Note that gene family information is only available for human genes in the human component of MSigDB.

A gene family describes any collection of proteins that share a common feature such as homology or biochemical activity. Available categories and links to the relevant source publications in PubMed:

Enter a list of gene identifiers in the box provided and specify the appropriate species as described in Input Gene Identifiers above. Click on "show gene familes" to categorize the input genes by gene families.

Filtered By Similarity

Beginning in MSigDB 7.3, gene sets in C5 and C2:CP:Reactome that have undergone redundancy filtering for inclusion in MSigDB now have an additional field on the gene set page "Filtered by similarity". This field contains the source database IDs of other candidate gene sets that clustered with the selected set by Jaccard similarity coefficient, and exhibited Jaccard coefficients >0.85 with the selected set but were filtered out of the collection on the basis of tree distance or set size. These database IDs link to the source resource's page for that identifier as in the EXTERNAL_DETAILS_URL field.

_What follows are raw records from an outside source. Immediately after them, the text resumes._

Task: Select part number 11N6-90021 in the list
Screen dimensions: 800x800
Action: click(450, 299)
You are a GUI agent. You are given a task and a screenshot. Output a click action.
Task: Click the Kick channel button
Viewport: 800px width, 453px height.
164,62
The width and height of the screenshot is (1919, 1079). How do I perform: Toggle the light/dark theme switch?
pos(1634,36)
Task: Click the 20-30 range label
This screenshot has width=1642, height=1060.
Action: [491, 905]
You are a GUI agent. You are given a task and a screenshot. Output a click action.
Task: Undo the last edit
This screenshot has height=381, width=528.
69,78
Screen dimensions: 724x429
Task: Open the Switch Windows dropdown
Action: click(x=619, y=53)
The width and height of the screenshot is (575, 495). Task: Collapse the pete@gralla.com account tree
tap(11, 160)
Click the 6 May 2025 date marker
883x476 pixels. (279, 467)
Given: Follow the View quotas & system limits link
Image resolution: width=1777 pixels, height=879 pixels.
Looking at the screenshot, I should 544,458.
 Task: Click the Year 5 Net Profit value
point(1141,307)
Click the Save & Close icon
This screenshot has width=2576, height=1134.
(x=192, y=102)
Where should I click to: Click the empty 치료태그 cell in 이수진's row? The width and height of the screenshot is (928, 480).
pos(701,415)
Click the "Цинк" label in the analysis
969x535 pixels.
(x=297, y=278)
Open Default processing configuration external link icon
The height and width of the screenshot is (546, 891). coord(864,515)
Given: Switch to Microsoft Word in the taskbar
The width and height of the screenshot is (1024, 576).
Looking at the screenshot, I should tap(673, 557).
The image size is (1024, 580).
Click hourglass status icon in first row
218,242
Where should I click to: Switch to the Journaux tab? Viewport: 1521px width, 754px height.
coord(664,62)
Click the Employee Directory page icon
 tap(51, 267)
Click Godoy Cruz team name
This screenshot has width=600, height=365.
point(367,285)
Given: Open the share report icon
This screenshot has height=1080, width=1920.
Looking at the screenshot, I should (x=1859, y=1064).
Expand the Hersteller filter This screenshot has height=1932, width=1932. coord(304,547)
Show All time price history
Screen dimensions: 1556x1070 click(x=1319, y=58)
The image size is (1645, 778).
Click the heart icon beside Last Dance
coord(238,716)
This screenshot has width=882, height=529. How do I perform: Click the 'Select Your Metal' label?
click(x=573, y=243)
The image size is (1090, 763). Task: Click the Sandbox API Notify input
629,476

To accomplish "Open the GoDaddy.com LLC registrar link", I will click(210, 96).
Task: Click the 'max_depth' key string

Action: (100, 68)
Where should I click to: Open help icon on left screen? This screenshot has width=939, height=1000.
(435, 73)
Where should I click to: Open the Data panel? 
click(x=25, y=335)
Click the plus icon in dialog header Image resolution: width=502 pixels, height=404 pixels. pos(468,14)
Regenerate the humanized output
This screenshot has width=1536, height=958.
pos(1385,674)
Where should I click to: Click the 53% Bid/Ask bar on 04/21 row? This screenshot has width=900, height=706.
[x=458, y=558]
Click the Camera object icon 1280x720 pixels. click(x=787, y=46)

This redundancy filtering procedure also applies to the cooresponding collections in the Mouse MSigDB collections (M5:GO and M2:CP:Reactome)

NDEx Biological Network Repository

You can further investigate the genes in your gene list through a query to NDEx, the Network Data Exchange (www.ndexbio.org), an online biological networks repository that is also integrated with Cytoscape, the network analysis and visualization environment (cytoscape.org). Networks are a powerful tool for expressing biological knowledge, including molecular interactions, biological relationships curated from literature, and outputs from analysis of big data.

Enter a list of gene identifiers in the box provided and specify the appropriate species as described in Input Gene Identifiers above. Click on "query NDEx" to send the list of genes to the NDEx IQuery tool (www.ndexbio.org/iquery), which finds pathways enriched for the query genes, networks representing the interactions between those genes and other proteins, and networks representing the associations between those genes and other biological or chemical entities. The NDEx query results page will allow you to:

  • Browse the networks from pathway enrichment, protein association, or gene association searches
  • View query genes that are present in each network
  • Zoom, pan, and inspect networks, and get more information about their nodes and edges by clicking on them
  • Save networks to NDEx, or open them in Cytoscape
  • Perform new searches with other genes

See the IQuery help documentation for more details on using the NDEx query results page. See the NDEx home page for information on how to cite your use of NDEx.